Um então desembargador se opôs a aceitar que Myrthes exercesse a profissão alegando que a advocacia era "ambiente impróprio para o sexo frágil". Felizmente a opinião do desembargador não prevaleceu e Myrthes estreou no Tribunal do Júri em setembro de 1899. Defendeu um homem acusado de lesões corporais. E conseguiu absolver seu cliente. Mesmo assim, demorou muito tempo para que ela fosse reconhecida pelo órgão de classe. A resistência a ela foi forte dentro da advocacia também. Atualmente, o dia 15 de dezembro marca o Dia da Mulher Operadora de Direito e lembra o percurso de Myrthes. Seu legado é importante, deve ser preservado e ampliado.
O caminho de nossa sociedade rumo à igualdade de gênero tem sido longo, acidentado e cheio de percalços. Myrthes abriu o caminho para milhões de mulheres que vieram depois, na advocacia e fora dela. Nas últimas décadas foram feitos avanços, mas há ainda uma sensação, correta, de que temos muito a percorrer. A luta contra a desigualdade de gênero não é exclusiva das mulheres, mas de toda a sociedade —como deve ser o combate a todas as injustiças.

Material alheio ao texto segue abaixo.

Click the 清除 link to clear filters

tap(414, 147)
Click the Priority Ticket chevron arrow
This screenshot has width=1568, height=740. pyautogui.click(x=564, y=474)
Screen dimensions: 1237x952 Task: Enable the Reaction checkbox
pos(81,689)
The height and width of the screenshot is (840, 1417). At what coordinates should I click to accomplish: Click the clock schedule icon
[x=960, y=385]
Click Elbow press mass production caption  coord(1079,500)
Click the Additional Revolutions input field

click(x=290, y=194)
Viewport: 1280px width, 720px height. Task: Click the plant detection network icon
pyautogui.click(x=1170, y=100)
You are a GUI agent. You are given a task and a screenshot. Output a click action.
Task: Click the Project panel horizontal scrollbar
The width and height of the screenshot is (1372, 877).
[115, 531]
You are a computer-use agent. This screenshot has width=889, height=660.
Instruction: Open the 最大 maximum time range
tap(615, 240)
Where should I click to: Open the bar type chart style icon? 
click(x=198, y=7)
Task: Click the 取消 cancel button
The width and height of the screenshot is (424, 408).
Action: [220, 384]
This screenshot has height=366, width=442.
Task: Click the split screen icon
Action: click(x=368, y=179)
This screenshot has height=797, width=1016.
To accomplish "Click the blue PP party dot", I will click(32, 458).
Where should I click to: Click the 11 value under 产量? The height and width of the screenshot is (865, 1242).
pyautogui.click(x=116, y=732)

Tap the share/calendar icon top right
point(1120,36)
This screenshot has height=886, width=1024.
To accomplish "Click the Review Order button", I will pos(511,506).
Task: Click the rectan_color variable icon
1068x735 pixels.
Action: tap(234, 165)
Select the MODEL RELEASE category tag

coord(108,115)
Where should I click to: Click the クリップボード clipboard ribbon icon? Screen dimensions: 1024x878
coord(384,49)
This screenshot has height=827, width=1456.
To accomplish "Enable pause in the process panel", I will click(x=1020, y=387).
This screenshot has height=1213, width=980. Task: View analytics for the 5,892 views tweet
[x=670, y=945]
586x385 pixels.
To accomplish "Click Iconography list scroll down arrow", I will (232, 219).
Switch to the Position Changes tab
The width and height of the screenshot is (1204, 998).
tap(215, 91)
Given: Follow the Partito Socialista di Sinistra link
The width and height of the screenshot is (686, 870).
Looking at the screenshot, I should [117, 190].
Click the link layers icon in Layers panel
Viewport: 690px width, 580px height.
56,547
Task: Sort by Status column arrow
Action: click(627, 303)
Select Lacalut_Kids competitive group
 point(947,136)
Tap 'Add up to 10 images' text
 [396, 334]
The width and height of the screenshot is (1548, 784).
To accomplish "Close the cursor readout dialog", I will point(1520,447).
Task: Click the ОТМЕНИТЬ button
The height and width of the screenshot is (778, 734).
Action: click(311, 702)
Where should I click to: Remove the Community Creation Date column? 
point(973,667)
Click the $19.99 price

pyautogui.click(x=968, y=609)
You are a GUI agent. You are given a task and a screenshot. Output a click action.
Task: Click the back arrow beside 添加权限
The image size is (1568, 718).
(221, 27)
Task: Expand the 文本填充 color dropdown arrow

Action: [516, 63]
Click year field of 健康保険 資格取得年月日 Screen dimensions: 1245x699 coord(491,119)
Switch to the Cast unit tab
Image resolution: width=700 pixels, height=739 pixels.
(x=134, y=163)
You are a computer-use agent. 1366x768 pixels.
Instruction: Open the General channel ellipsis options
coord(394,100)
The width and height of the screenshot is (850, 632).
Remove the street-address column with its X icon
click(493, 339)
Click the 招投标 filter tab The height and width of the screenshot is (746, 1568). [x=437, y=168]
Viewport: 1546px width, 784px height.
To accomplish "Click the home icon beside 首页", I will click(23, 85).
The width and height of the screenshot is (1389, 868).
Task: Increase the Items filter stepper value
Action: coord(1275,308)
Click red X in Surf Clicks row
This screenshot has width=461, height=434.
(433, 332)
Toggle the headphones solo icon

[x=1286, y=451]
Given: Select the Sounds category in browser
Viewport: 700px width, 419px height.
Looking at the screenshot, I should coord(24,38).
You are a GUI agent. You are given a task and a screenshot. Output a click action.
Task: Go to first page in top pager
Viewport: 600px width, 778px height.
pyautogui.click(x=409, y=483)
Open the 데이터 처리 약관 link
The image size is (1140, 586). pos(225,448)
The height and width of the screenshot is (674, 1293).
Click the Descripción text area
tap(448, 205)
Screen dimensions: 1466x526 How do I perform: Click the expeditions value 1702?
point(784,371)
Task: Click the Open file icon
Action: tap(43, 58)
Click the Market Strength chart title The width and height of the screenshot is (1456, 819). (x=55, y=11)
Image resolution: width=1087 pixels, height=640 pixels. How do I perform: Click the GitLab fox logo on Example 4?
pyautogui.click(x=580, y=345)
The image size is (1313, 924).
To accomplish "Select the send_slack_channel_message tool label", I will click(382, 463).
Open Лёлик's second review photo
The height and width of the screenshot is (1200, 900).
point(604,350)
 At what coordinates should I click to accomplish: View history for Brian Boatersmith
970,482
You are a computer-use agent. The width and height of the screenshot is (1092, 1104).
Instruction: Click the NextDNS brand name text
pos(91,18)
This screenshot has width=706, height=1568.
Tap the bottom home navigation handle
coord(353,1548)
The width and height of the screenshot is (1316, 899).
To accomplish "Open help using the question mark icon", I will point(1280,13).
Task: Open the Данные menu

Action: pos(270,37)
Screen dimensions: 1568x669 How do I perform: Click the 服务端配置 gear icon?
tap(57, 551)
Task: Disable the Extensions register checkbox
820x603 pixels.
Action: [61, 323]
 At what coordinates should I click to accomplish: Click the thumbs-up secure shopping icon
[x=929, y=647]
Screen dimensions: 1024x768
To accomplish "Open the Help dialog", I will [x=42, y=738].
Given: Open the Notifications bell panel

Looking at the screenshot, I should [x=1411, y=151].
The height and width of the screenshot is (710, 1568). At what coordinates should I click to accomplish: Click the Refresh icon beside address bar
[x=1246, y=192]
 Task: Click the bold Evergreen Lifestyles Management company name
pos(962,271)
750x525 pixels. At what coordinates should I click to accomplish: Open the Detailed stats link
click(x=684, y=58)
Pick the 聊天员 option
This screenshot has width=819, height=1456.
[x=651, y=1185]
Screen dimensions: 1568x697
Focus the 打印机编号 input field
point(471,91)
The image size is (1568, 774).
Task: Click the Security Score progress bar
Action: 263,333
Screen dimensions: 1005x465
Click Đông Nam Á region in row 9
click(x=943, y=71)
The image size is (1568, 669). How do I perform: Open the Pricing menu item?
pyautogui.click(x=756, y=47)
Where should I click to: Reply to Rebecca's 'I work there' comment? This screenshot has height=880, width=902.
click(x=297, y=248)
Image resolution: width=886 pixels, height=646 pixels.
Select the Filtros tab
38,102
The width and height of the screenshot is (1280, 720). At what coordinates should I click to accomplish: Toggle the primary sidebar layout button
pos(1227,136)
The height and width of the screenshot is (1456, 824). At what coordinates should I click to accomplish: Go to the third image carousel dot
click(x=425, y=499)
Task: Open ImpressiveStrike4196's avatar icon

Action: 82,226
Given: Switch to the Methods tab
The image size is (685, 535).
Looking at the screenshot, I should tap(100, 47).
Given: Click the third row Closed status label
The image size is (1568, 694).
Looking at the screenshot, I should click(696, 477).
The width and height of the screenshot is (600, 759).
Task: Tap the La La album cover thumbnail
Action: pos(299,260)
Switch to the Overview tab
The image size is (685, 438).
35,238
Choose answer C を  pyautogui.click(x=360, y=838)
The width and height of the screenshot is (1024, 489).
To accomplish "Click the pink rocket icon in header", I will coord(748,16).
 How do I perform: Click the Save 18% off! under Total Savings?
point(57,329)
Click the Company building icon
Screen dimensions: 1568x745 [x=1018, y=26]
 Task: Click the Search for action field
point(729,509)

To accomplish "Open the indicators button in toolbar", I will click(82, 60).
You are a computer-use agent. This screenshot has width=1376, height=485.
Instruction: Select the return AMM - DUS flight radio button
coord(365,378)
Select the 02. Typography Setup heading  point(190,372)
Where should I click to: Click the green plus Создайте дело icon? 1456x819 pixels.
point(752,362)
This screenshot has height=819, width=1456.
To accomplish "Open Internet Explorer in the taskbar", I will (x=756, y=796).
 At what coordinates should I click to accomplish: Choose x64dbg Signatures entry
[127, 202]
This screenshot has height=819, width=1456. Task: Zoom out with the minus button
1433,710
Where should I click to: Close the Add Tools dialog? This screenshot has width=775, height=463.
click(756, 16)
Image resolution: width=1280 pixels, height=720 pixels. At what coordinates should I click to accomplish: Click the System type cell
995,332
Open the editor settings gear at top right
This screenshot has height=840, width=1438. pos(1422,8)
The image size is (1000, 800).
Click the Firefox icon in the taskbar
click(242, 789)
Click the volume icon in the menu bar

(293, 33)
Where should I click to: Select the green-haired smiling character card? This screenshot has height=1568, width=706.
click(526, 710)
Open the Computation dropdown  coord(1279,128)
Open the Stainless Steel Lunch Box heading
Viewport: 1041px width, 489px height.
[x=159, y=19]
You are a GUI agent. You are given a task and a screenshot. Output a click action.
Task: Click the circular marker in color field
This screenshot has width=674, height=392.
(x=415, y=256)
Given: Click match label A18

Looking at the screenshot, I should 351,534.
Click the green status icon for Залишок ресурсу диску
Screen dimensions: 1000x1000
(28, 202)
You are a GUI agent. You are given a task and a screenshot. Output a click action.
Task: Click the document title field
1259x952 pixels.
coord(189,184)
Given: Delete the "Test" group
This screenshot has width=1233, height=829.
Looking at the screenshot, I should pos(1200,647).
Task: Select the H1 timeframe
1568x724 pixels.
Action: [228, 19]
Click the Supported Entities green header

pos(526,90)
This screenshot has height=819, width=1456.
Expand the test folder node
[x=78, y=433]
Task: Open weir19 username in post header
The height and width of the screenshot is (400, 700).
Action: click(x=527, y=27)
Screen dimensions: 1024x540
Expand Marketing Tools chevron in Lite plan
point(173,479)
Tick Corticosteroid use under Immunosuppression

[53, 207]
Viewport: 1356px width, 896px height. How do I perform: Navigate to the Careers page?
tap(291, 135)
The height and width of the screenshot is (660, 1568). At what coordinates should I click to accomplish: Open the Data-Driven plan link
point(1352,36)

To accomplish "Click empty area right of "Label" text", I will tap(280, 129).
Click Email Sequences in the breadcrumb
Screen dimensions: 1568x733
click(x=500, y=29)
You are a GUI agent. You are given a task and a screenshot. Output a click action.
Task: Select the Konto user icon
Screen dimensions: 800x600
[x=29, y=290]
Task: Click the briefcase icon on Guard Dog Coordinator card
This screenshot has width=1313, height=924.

A pesquisa Global Gender Gap Report 2021 do Fórum Econômico Mundial, que mede a desigualdade na questão de gênero, colocou o Brasil na 93º posição entre 156 países. O relatório avalia quatro áreas: participação econômica e oportunidade; realização educacional; saúde e sobrevivência; empoderamento político. Na América Latina ocupamos a 25ª colocação, a penúltima. Um desempenho que envergonha.
No campo do Direito também há muito a ser feito. A presença das mulheres nos tribunais ainda é proporcionalmente tímida, por exemplo. Na advocacia, o aumento da participação feminina não seguiu a mesma velocidade nos quadros da Ordem.
Como forma de impulsionar esse processo, recentemente foram tomadas algumas decisões históricas. A OABRJ inovou entre as seccionais ao criar uma Diretoria de Mulheres para tratar das questões específicas que dificultam o exercício profissional de advogadas. Fomos também pioneiros ao instituir a obrigatoriedade da presença de mulheres como palestrantes ou debatedoras na composição das mesas de todos os eventos realizados por nós. Recentemente o Conselho Federal fez o mesmo e foi além, determinando a paridade nas chapas eleitorais em todas as seccionais do Brasil.
A chapa recém-eleita na OABRJ tem Ana Tereza Basílio como vice-presidente e Monica Alexandre Santos como secretária adjunta. A participação das mulheres à frente das subseções também aumentou. Passam de 15 no atual triênio para 19 em todo o estado, na capital (Méier, por exemplo) e no interior (como São Gonçalo, Volta Redonda e Nilópolis). Uma advogada irá presidir justamente a subseção de Macaé, terra de Myrthes.
No resto do Brasil houve uma marca histórica. Teremos cinco seccionais comandadas por mulheres, as de São Paulo, Santa Catarina, Paraná, Bahia e Mato Grosso. Desejo sorte e bom trabalho a minhas colegas fluminenses e as de outros estados nesse caminho aberto por Myrthes Gomes de Campos.